Content starts
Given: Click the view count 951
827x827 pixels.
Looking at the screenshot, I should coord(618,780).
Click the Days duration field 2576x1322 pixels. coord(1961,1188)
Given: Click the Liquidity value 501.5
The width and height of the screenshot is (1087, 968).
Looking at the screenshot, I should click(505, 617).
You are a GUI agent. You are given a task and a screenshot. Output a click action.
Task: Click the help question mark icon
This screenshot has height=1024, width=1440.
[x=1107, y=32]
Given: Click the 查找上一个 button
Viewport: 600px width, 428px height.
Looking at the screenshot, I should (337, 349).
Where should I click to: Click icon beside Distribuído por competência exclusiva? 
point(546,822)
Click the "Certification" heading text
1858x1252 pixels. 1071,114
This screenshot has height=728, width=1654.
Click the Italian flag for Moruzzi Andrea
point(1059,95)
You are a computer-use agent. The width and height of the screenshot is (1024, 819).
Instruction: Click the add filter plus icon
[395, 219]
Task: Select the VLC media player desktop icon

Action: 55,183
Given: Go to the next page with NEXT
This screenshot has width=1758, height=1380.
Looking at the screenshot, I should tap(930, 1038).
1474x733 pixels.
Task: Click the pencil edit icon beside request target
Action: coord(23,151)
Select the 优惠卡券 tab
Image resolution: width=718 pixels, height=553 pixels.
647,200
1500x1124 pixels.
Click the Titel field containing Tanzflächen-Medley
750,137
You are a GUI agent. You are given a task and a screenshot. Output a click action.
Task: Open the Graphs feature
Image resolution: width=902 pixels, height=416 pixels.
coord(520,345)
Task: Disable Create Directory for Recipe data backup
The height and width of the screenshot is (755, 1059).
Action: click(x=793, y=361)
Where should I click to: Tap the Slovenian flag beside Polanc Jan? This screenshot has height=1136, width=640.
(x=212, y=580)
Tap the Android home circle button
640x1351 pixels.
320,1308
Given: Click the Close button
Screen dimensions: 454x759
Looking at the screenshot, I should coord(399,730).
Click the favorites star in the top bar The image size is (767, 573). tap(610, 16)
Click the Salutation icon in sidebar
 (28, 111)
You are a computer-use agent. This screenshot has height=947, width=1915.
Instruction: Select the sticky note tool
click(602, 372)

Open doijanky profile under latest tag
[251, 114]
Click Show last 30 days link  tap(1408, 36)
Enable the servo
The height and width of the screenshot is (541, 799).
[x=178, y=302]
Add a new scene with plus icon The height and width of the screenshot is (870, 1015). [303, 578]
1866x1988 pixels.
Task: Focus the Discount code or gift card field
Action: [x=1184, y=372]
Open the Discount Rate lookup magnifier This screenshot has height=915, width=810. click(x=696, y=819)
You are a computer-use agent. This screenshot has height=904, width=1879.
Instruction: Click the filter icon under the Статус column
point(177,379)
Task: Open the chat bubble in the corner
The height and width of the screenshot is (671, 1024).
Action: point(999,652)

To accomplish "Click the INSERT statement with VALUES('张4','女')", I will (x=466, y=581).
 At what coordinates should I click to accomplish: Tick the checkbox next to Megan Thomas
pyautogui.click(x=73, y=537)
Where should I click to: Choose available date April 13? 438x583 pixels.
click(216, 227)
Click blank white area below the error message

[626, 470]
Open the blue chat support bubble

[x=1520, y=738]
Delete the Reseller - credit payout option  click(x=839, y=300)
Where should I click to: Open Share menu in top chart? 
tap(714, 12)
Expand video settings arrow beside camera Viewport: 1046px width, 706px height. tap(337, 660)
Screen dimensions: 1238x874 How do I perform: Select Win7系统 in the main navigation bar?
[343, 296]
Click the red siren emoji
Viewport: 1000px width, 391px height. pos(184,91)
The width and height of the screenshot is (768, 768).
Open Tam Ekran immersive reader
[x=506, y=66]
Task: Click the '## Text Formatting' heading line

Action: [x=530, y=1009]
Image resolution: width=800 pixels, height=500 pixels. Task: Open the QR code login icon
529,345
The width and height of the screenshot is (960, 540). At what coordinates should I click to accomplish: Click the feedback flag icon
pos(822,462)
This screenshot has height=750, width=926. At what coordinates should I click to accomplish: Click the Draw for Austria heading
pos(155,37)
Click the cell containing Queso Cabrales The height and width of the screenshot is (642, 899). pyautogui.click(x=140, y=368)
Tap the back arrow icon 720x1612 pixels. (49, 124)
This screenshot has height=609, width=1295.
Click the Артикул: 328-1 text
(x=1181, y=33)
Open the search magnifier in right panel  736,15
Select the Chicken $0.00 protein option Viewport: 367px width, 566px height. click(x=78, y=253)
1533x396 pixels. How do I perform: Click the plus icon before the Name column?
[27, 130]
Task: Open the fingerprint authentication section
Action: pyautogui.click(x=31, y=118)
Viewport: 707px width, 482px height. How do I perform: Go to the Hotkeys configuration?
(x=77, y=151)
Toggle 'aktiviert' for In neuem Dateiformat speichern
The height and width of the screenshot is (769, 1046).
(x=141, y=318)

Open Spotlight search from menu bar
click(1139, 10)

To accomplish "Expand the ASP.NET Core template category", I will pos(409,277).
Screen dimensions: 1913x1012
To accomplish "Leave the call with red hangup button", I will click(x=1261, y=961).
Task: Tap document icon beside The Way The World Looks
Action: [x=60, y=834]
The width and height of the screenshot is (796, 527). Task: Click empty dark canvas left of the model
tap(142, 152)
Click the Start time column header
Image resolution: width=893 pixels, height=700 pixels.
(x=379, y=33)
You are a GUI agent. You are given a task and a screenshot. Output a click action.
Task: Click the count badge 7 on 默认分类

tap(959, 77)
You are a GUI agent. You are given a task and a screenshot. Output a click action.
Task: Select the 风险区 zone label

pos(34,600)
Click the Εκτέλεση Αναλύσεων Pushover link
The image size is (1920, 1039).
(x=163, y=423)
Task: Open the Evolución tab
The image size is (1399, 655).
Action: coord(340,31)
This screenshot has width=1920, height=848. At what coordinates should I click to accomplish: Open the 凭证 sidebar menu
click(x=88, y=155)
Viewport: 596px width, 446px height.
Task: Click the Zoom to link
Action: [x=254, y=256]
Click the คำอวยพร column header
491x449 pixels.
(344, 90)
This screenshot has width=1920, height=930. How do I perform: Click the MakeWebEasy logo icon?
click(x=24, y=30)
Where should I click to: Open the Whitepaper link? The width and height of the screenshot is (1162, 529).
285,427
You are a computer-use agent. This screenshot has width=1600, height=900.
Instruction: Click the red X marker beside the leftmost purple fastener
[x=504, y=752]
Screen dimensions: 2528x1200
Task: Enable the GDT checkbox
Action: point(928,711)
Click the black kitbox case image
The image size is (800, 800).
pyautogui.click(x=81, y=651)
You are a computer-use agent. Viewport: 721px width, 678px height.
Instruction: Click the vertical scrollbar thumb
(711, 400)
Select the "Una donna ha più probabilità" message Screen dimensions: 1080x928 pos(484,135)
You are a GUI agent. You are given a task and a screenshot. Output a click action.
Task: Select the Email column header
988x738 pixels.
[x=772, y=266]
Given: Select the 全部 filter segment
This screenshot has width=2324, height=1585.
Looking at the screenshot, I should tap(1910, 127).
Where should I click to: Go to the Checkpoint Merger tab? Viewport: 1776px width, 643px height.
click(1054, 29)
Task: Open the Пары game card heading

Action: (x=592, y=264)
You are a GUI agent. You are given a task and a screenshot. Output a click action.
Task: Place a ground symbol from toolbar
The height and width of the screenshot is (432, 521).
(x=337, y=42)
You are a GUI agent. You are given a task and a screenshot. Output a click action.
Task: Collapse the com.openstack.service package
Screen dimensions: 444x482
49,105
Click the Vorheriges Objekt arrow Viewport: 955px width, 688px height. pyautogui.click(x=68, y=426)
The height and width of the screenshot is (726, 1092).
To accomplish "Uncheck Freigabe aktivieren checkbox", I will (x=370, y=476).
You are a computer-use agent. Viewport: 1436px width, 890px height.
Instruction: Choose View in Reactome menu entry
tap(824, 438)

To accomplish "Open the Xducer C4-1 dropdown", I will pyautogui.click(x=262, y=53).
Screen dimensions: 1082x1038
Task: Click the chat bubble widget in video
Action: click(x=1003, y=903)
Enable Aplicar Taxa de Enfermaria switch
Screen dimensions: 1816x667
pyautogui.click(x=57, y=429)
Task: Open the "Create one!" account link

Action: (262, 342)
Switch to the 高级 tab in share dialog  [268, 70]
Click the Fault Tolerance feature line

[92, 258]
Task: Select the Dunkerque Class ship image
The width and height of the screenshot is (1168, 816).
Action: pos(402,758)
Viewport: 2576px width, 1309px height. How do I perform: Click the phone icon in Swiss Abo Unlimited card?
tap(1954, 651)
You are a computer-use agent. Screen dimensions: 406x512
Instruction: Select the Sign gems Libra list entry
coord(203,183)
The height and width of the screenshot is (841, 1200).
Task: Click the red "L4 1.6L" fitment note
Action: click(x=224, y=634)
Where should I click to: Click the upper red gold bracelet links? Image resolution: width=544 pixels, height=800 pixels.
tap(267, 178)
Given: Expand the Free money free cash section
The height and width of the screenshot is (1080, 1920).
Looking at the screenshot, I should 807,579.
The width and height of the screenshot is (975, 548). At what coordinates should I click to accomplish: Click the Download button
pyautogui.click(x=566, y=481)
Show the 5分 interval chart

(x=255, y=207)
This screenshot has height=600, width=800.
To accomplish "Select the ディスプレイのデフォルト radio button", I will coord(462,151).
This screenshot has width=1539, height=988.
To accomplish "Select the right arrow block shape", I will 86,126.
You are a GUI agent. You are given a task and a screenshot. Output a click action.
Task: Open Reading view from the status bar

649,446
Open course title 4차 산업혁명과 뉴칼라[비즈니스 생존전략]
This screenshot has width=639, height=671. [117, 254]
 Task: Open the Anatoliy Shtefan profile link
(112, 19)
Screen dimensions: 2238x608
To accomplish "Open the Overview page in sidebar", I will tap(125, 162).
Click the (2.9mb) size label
Content ends
# [Activity]
From the entries above, give again exactly the lines running from the line with "Instruction: Click the red" to the line with "dimensions: 1080x928 pos(484,135)"; include both of those lines.

# [Solution to the exercise]
Instruction: Click the red X marker beside the leftmost purple fastener
[x=504, y=752]
Screen dimensions: 2528x1200
Task: Enable the GDT checkbox
Action: point(928,711)
Click the black kitbox case image
The image size is (800, 800).
pyautogui.click(x=81, y=651)
You are a computer-use agent. Viewport: 721px width, 678px height.
Instruction: Click the vertical scrollbar thumb
(711, 400)
Select the "Una donna ha più probabilità" message Screen dimensions: 1080x928 pos(484,135)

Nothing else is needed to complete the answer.